William Kelly Simpson was born on January 3rd, 1928 in New York City. After graduating from Buckley School (New York) and Phillips Academy (Andover, Massachusetts), he received his B.A. (1947) and M.A. (1948) in English from Yale University. Afterwards he was hired as Curatorial Assistant in the Egyptian Department of the Metropolitan Museum of Art from 1948-1954. At the same time, Simpson pursued a PhD under the tutelage of Ludlow Bull, with his dissertation focusing on the Met’s excavation of the pyramid of Amenemhet I at Lisht. He also participated in the British School of Archaeology’s excavation in Nimrud, Iraq.

After the completion of his Ph.D. in 1954, Simpson received a Fulbright Fellowship, with which he visited Egypt, excavated at the Bent Pyramid at Dahshur under the leadership of Ahmed Fakhry, and joined the University of Pennsylvania excavation at Mitrahineh.

Simpson became a Research Fellow at the Center for Middle Eastern Studies at Harvard University in 1956, before Yale University offered him an assistant professorship in the Department of Near Eastern Languages and Literatures in 1958, followed by an associate professorship in 1963 and a full professorship in 1965, which he held until his retirement in 2004. During his time at Yale, he lead a joint team from the University of Pennsylvania and Yale to Toshka and Arminna as part of the UNESCO campaign to save the Nubian monuments to excavate Egyptianizing tombs and Late Meroitic cemeteries and later to Abydos to work on the Middle Kingdom remains there. 

From 1967 to 1970, Simpson served as chair of the Department of Near Eastern Languages and Literatures at Yale. From 1970 to 1986, he took on the curatorship of the Department of Egyptian and Ancient Near Eastern Art at the Museum of Fine Arts in Boston commuting between Boston and New Haven. During his time in Boston he reopened the Museum of Fine Arts’ excavation at Giza.

Simpson also taught in the Departments of Near Eastern Languages and Civilizations at Harvard University and the University of Pennsylvania and he was lecturer at the Institute of Advanced Studies at Princeton, the College de France in Paris, and the Calouste Gulbenkian Foundation in Lisbon.
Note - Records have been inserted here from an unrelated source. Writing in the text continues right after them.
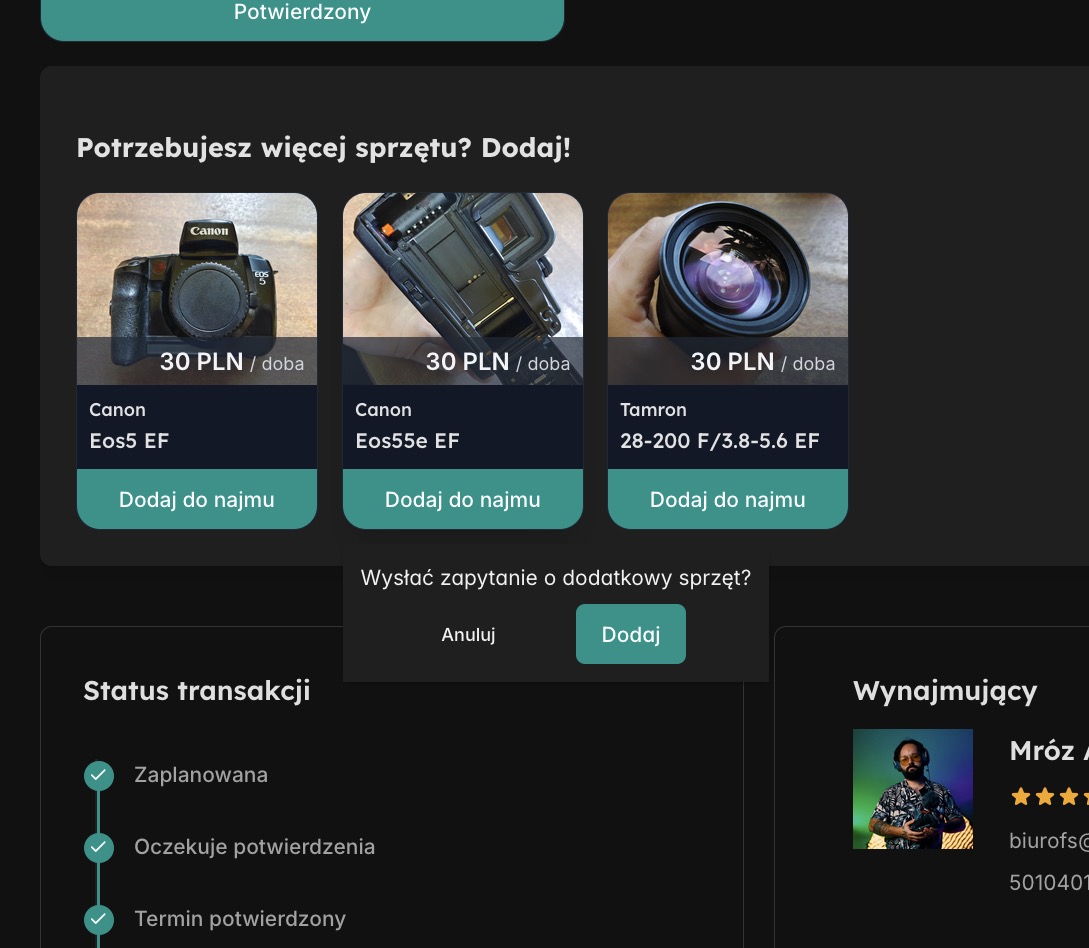Viewport: 1089px width, 948px height.
Task: Click the Termin potwierdzony checkmark icon
Action: pos(98,919)
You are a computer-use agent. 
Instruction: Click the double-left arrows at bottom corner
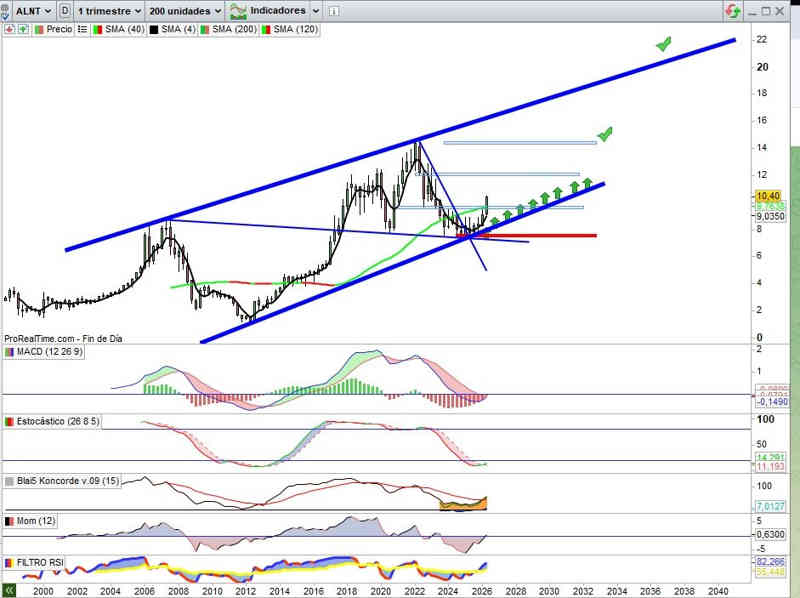point(9,590)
Simpson served three times as president of the International Association of Egyptologists as well as president and later chairman of the Board of the American School of Classical Studies at Athens, Vice-Chairman of the Board of the American University in Cairo, and Trustee of the Archaeological Institute of America and the American Research Center in Egypt.
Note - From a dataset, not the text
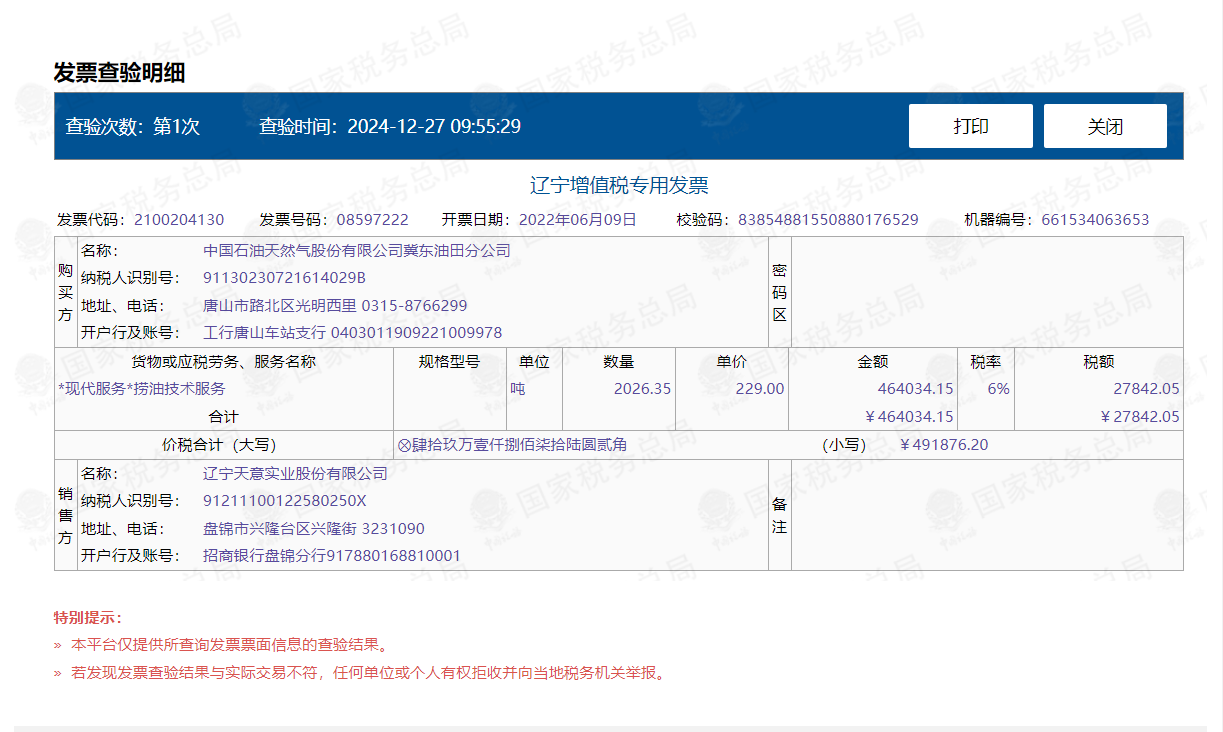Click the quantity value 2026.35

tap(642, 389)
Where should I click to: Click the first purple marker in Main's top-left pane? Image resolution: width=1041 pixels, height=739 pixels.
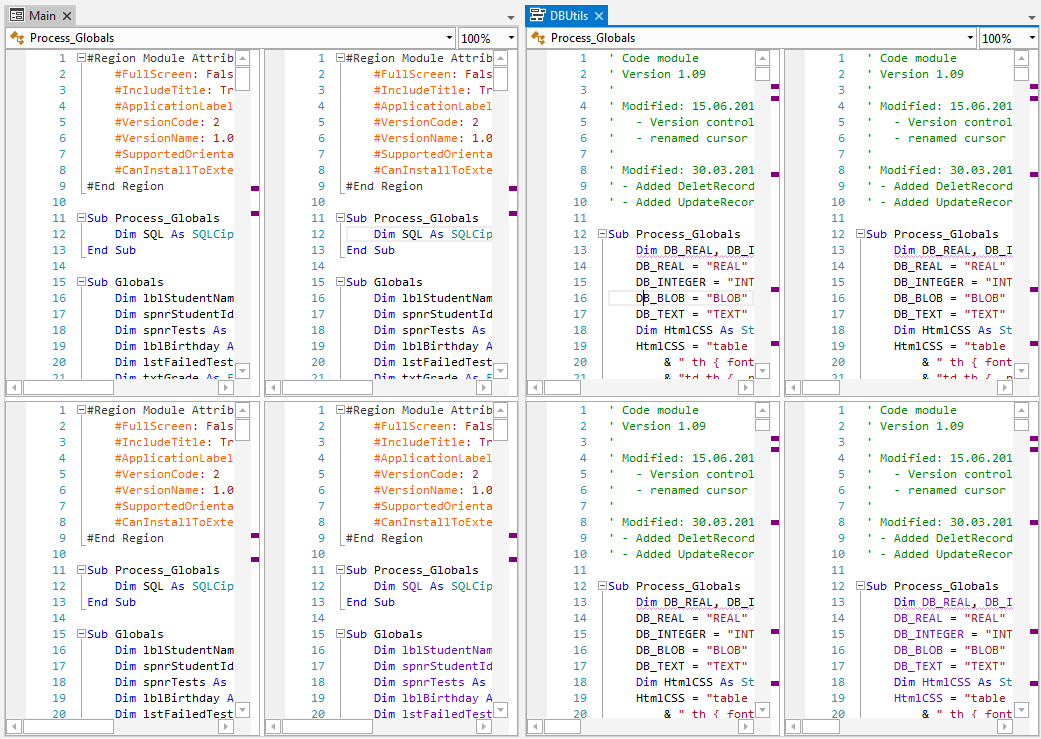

In addition, Simpson served as member of the Collectors Committee of the National Gallery and the International Council of The Museum of Modern Art, the Visiting Committees at the Museum of Fine Arts, Boston, the Metropolitan Museum of Art and The Museum of Modern Art. Furthermore, he served as Trustee of Musee Barbier-Muller, Geneva and The Museum of Primitive Art (now part of the Metropolitan Museum of Art). He held memberships in the Century Association, Union Club, the University Club, the Metropolitan Opera Club, River Club, Bedford Golf and Tennis Club, Piping Rock Club, Squadron A Association, Sons of the American Revolution, the Elizabethan Club of Yale, the Graduate Club at Mory’s (New Haven), and the Union Boat Club (Boston). Finally, his trusteeships included the Marilyn Milton Simpson Charitable Trust, Rockefeller Family Fund, Historic Hudson Valley, Wrexham Foundation Inc. (Yale University), Katonah Museum of Art, Caramoor Center for Music and the Arts, Friends of the John Jay Homestead, Bedford Riding Lanes Association, and Beaver Dam Sanctuary. Also, he was elected for membership in the American Oriental Society, the American Philosophical Society, and the German and Austrian Archeological Institutes.

Among the awards Simpson received are the Distinguished Achievement Award from the American Research Centre, Egypt, the Award for Distinguished Service from the American University in Cairo, the Medal of Honor for Distinguished Service in Egyptology and Egypt from the Egyptian Minister of Culture and the Organizing Committee of the 8th International Congress of Egyptologists in Cairo. In addition, he received the honorary degree of Doctor of Humane Letters from the American University of Cairo and he was awarded the Augustus Graham Medal by the Brooklyn Museum for service to Egyptology and the Museum.